Unfortunately, these judicial statements beg a further question — -what is “absolute title”? Two different paradigms appear possible. First, “absolute” title could refer to the fee simple title resulting from the unification of the mortgagee’s legal title and the mortgagor’s equity of redemption. Second, it could describe something more — an “unencumbered”
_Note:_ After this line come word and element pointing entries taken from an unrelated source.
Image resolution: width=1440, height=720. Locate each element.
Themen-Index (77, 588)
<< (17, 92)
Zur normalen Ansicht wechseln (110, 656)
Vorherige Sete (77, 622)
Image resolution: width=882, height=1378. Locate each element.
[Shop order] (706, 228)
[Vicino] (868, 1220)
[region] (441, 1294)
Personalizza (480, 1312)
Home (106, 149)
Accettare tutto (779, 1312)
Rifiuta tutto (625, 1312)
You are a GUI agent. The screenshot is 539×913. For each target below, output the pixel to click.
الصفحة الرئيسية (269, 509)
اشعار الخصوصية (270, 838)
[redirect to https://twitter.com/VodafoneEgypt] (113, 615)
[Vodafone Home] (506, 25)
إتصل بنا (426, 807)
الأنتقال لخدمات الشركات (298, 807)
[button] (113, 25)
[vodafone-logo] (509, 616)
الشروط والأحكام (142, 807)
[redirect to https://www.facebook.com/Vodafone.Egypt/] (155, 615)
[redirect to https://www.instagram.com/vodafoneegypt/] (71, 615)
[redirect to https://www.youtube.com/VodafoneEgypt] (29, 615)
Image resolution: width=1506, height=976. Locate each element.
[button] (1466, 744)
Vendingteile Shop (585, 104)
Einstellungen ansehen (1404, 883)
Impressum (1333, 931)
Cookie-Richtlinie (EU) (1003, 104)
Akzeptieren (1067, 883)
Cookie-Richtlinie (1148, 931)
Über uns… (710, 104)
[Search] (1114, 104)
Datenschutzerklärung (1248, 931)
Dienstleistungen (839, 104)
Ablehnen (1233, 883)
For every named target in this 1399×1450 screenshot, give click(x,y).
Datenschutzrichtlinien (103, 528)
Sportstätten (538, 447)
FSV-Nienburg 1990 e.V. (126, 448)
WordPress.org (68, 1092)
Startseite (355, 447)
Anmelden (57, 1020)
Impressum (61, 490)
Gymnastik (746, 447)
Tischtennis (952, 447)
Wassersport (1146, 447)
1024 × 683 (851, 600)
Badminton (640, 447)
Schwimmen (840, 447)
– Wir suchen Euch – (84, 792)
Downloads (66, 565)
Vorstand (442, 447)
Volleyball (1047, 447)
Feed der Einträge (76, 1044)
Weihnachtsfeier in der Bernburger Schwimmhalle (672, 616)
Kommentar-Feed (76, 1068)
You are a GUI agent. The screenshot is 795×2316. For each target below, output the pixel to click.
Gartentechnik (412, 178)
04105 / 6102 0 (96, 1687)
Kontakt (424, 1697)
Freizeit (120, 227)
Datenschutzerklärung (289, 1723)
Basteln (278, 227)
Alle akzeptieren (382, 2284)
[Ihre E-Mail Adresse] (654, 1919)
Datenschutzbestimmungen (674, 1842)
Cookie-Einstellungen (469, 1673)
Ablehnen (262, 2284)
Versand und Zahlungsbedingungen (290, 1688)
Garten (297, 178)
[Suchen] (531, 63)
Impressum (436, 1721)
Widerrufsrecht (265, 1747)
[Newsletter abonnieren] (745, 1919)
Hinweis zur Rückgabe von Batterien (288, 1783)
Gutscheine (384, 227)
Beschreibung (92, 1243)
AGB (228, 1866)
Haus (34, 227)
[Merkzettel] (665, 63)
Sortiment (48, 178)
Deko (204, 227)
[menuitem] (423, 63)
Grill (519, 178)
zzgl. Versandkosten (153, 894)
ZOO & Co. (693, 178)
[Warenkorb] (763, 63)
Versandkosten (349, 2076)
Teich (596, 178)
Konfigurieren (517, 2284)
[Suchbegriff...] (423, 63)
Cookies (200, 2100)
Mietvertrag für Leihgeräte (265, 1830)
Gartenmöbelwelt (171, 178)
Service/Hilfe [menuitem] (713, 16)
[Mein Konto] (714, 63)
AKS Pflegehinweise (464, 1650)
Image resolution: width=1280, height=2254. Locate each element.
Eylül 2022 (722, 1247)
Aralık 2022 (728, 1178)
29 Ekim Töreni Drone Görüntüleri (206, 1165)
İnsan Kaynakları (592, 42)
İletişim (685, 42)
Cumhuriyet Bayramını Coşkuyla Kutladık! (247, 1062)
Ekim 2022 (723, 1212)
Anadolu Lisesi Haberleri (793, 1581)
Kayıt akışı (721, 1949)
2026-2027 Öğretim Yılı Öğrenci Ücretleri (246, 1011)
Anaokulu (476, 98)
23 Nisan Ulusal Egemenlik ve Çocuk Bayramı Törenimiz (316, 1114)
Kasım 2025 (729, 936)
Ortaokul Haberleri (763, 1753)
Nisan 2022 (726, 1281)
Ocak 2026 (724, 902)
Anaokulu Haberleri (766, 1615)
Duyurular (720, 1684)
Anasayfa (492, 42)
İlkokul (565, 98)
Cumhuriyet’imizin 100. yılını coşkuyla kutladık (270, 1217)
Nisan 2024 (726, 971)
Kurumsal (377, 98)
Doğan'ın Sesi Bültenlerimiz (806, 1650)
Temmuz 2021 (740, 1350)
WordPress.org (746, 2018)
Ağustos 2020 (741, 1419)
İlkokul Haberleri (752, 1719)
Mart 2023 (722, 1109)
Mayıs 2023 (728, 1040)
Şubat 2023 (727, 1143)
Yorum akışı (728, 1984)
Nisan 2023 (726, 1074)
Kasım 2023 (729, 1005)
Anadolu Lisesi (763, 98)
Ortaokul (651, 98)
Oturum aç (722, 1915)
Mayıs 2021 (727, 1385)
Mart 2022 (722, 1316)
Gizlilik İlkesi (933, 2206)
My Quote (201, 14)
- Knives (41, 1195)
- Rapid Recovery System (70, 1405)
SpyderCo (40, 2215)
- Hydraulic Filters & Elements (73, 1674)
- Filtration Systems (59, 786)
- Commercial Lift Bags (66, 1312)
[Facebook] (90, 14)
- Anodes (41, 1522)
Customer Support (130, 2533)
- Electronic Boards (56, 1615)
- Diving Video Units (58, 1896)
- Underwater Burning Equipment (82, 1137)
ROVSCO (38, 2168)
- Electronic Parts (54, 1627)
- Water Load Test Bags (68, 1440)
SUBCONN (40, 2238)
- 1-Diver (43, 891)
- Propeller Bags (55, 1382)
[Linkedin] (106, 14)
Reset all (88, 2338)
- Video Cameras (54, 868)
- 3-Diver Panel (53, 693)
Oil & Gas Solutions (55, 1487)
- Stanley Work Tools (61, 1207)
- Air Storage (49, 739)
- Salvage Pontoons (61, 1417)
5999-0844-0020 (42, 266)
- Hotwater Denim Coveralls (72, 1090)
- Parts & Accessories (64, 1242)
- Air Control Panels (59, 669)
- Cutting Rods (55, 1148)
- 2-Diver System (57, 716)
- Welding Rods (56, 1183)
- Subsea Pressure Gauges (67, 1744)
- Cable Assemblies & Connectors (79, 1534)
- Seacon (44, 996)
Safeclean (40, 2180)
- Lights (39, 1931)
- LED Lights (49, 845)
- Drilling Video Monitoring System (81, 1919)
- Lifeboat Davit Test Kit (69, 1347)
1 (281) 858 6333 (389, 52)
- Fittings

or “clear” title resulting from such unification
and
the extinguishment of junior encumbrances. Under the latter concept title might be considered unified in the mortgagee upon the passing of the first — mortgagor’s—law day, and thereafter becoming unencumbered by the passing of subsequent — junior encumbrancers’ — law days. By contrast, if the former definition obtains, then the foregoing statements of the Connecticut authorities must be read to hold that the passing of the
first
law day does
not
unify title in the mortgagee; instead, such unification occurs only upon the passing of
all
law days.
This Court concludes that the Connecticut concept of absolute title refers simply to the title which results from the unification of mortgagor and mortgagee interests upon foreclosure.
See, e.g.,
Black’s Law Dictionary 1331-32 (5th ed.1979) (defining “title”, contrasting “absolute title” and “clear title”,
inter alia.).
Thus the Connecticut authorities can be understood to state a rule whereby legal and equitable title are not unified in the mortgagee until
all
law days have passed. While there are certainly sound reasons for a contrary
rule
— i.e. one that provides that a mortgagee acquires
unified
title to a mortgaged property after the passing of the mortgagor’s law day, and thereafter
unencumbered title
to that property after the passing of the law days of junior encumbrancers
— there is no support for such principle in Connecticut law, and this Court is not at liberty to impose it as a matter of federal law.
Accordingly, for purposes of Section 1322(c)(1), a Connecticut property interest is “sold” in a strict foreclosure only after
all
the law days have passed. Consequently, where, as here, a mortgagee has not acquired unified, or absolute, title due to the fact that the law days of all junior encumbrancers have not passed, Section 1322(c)(1) affords the debtor-mortgagor an indefinite period of time
to confirm a Chapter 13 plan which cures a mortgage default.
IV. CONCLUSION.
For the foregoing reasons, Nationwide Home Mortgage Company’s Amended Objection to Confirmation (Doc. I.D. No. 15) shall be OVERRULED by margin endorsement. The Debtor’s Chapter 13 Plan shall be confirmed if otherwise confirmable.